• _What the task asks_
Of the lines below, write out exactly those from the line with "24.01.14, 11:50 (216, 302)" through the line with "Display topics from previous: (604, 598)", both included, and skip the rest.
--
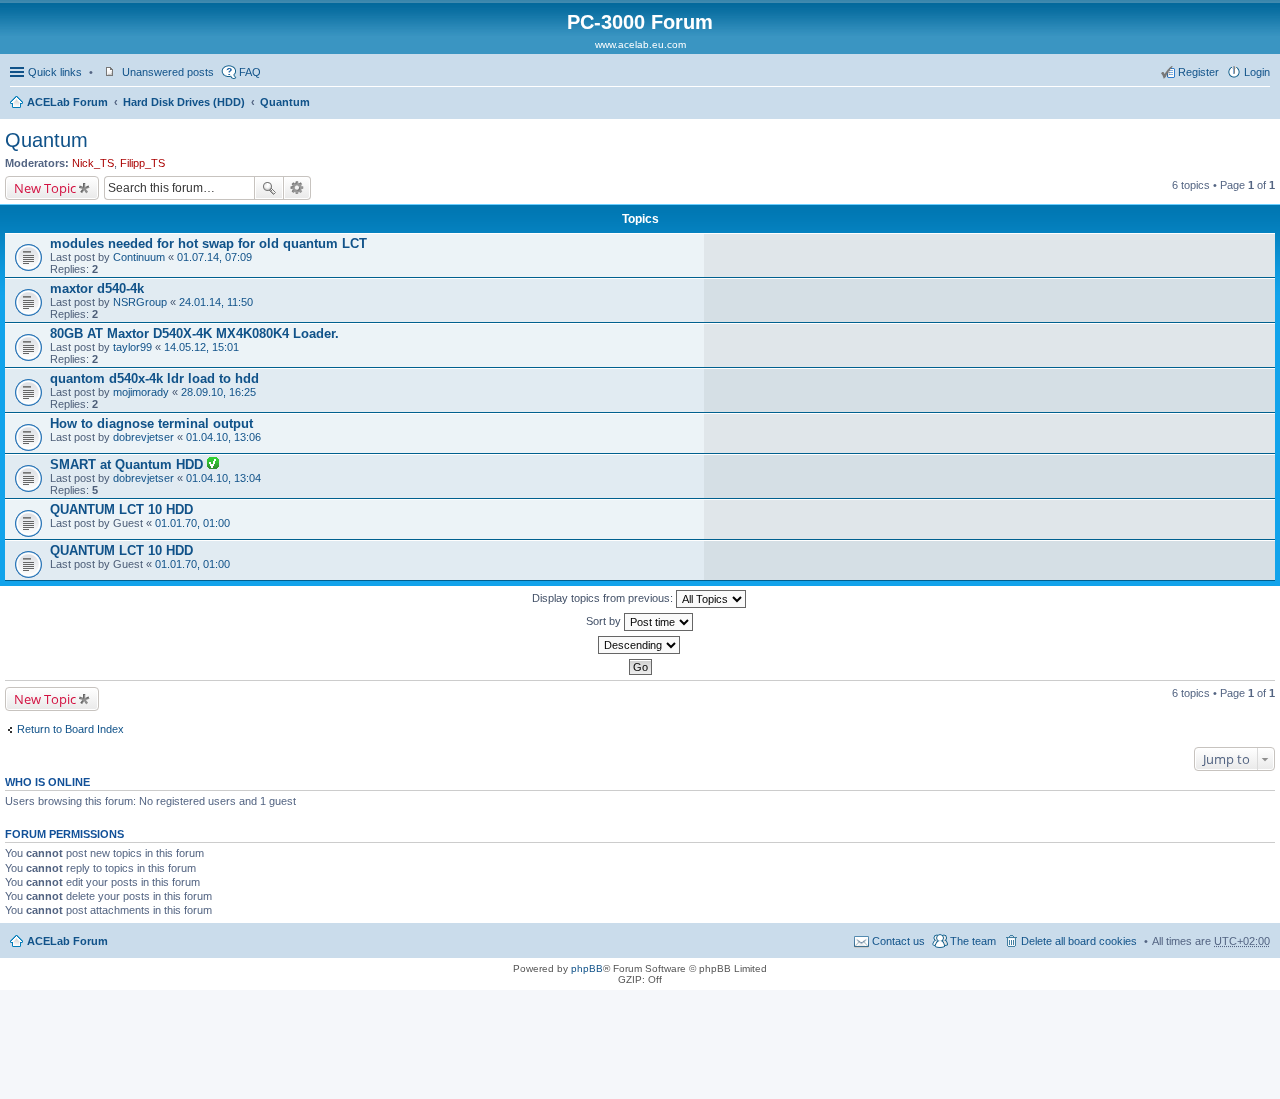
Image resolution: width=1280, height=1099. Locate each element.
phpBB (587, 968)
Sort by (605, 621)
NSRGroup (140, 302)
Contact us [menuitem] (898, 941)
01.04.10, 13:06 (223, 437)
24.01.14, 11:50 (216, 302)
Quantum (285, 102)
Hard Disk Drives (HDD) (184, 102)
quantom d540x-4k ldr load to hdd (154, 378)
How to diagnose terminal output (151, 423)
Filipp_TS (142, 163)
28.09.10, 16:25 (218, 392)
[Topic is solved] (213, 465)
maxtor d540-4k (97, 288)
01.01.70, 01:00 (192, 523)
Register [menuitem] (1198, 72)
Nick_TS (93, 163)
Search (269, 188)
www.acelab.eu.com (640, 44)
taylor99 (132, 347)
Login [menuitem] (1257, 72)
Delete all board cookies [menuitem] (1079, 941)
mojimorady (141, 392)
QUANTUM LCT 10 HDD (121, 509)
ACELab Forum (67, 102)
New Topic (45, 188)
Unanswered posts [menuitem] (168, 72)
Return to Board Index (70, 729)
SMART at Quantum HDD (128, 464)
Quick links (55, 72)
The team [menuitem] (973, 941)
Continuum (139, 257)
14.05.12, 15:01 (201, 347)
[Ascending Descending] (640, 645)
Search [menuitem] (1262, 104)
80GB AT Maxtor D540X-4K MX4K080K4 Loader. (194, 333)
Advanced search (297, 188)
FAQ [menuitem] (250, 72)
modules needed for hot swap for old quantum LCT (208, 243)
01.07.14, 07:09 (214, 257)
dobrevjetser (143, 437)
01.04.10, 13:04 (223, 478)
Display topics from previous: (604, 598)
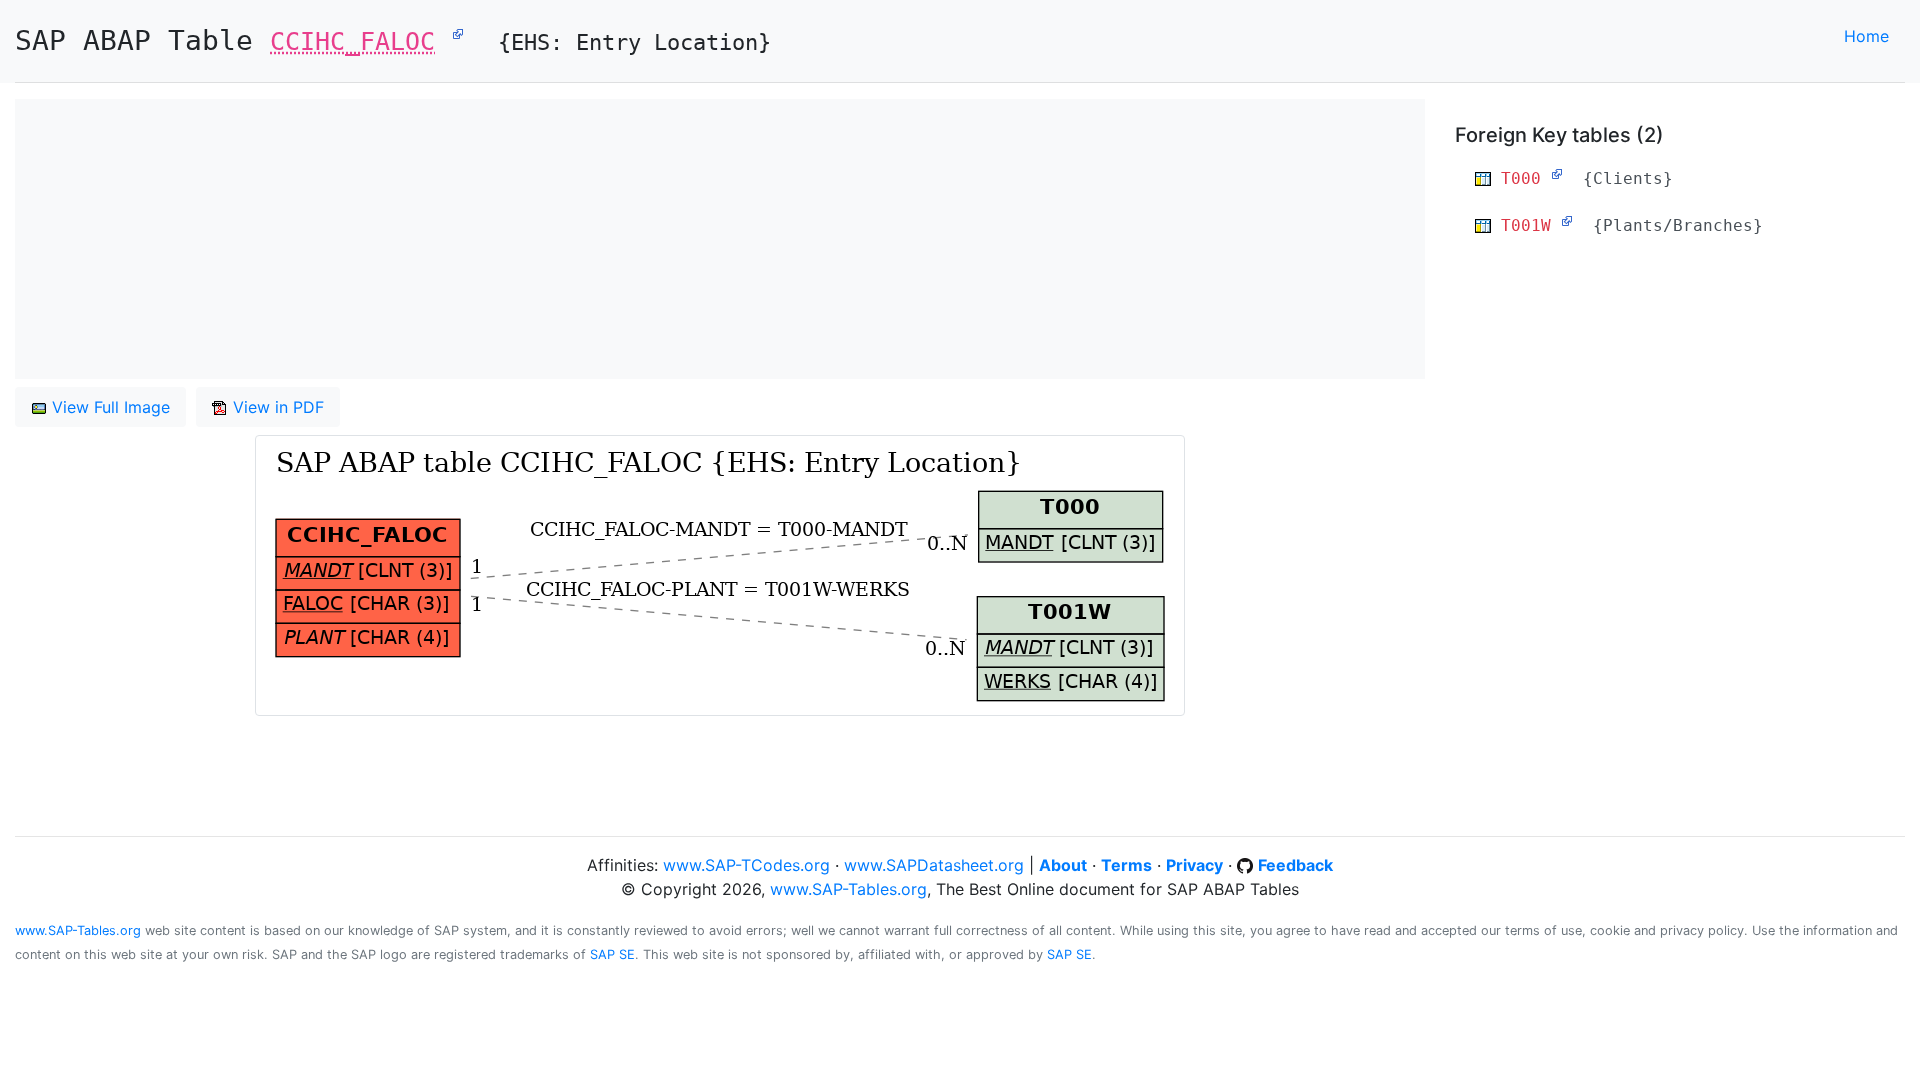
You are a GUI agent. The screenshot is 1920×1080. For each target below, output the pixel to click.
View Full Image (108, 407)
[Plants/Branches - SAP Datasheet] (1567, 221)
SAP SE (612, 954)
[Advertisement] (615, 239)
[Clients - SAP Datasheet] (1557, 174)
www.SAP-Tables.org (848, 889)
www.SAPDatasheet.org (934, 865)
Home (1866, 36)
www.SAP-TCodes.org (746, 865)
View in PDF (276, 407)
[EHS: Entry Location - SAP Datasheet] (458, 33)
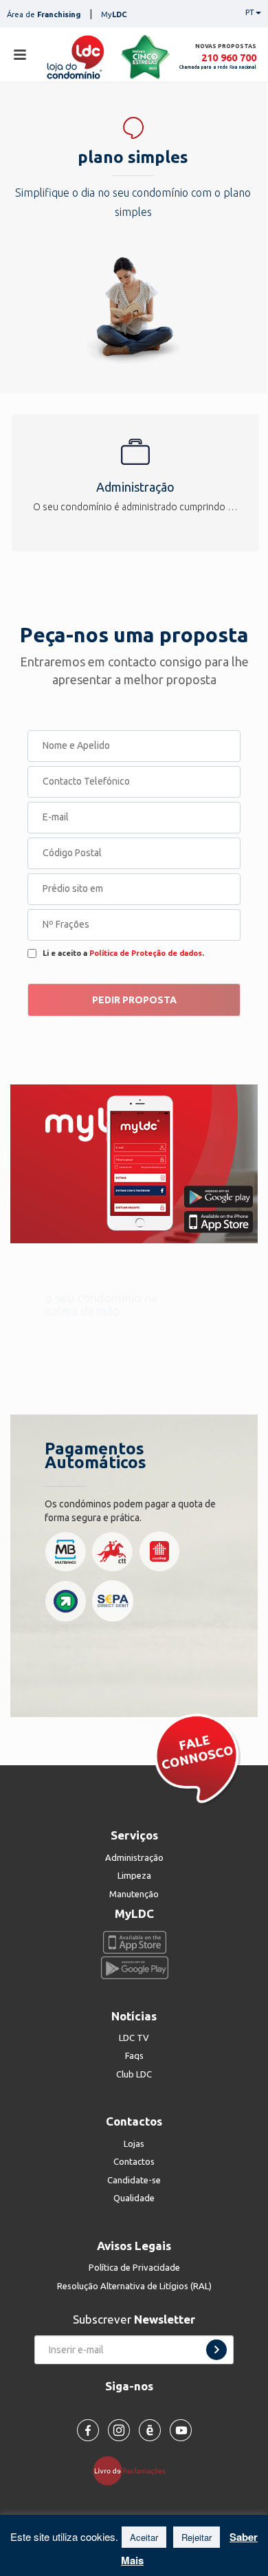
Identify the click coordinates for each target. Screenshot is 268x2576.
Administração (134, 1857)
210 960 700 (228, 57)
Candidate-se (134, 2180)
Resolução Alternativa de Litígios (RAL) (134, 2286)
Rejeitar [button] (196, 2537)
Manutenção (134, 1894)
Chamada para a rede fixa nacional (217, 67)
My (114, 14)
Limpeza (134, 1875)
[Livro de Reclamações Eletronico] (134, 2469)
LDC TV (134, 2037)
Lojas (134, 2143)
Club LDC (134, 2074)
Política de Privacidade (134, 2267)
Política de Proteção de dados (145, 953)
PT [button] (249, 12)
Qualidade (134, 2198)
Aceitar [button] (144, 2537)
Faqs (134, 2055)
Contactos (134, 2161)
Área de (43, 14)
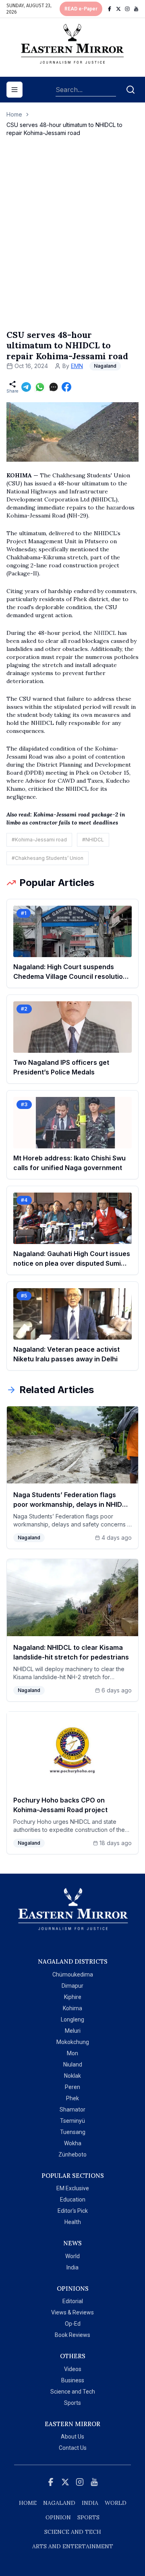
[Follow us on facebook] (109, 8)
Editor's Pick (73, 2211)
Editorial (72, 2301)
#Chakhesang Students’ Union (47, 858)
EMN (77, 365)
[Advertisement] (72, 241)
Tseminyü (72, 2121)
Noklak (72, 2076)
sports (88, 2517)
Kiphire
--
• _Your solution_
24.01.14, 11:50 (216, 302)
Quantum (285, 102)
Hard Disk Drives (HDD) (184, 102)
quantom d540x-4k ldr load to hdd (154, 378)
How to diagnose terminal output (151, 423)
Filipp_TS (142, 163)
28.09.10, 16:25 (218, 392)
[Topic is solved] (213, 465)
maxtor d540-4k (97, 288)
01.01.70, 01:00 (192, 523)
Register [menuitem] (1198, 72)
Nick_TS (93, 163)
Search (269, 188)
www.acelab.eu.com (640, 44)
taylor99 (132, 347)
Login [menuitem] (1257, 72)
Delete all board cookies [menuitem] (1079, 941)
mojimorady (141, 392)
QUANTUM LCT 10 HDD (121, 509)
ACELab Forum (67, 102)
New Topic (45, 188)
Unanswered posts [menuitem] (168, 72)
Return to Board Index (70, 729)
SMART at Quantum HDD (128, 464)
Quick links (55, 72)
The team [menuitem] (973, 941)
Continuum (139, 257)
14.05.12, 15:01 (201, 347)
[Ascending Descending] (640, 645)
Search [menuitem] (1262, 104)
80GB AT Maxtor D540X-4K MX4K080K4 Loader. (194, 333)
Advanced search (297, 188)
FAQ [menuitem] (250, 72)
modules needed for hot swap for old quantum LCT (208, 243)
01.07.14, 07:09 (214, 257)
dobrevjetser (143, 437)
01.04.10, 13:04 (223, 478)
Display topics from previous: (604, 598)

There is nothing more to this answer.